Спустя месяц по прибытии в Харьков, он получил заграничный паспорт, куда была вписана фамилия: Киреев. С этим паспортом он должен был через Варшаву добраться до Праги (опять — Прага!), а оттуда проникнуть в Румынию.
Для него разработали соответственную легенду, которую он затвердил назубок.
Но кроме советского загранпаспорта, у него был на руках и настоящий румынский паспорт с его подлинной фамилией Рекемчук. Вот с ним-то он и должен был осесть в Румынии, занявшись для вида каким-нибудь непыльным делом, и в качестве разведчика снабжать Центр политической и экономической информацией.

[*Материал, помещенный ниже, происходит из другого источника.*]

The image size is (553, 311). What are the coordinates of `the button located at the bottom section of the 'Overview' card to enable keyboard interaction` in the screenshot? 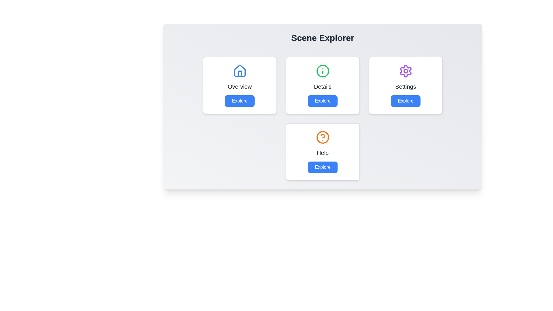 It's located at (240, 101).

Он был похвально осторожен. И прежде, чем соваться в Румынию, попробовал разобраться в тамошней обстановке еще в Праге. Для этого пришлось чуть-чуть засветиться в кругу бессарабского землячества, обосновавшегося в столице Чехословакии.
Заранее припасенные адреса. Звонки по телефонной книжке. Условленные и случайные встречи. Прямые и окольные разговоры.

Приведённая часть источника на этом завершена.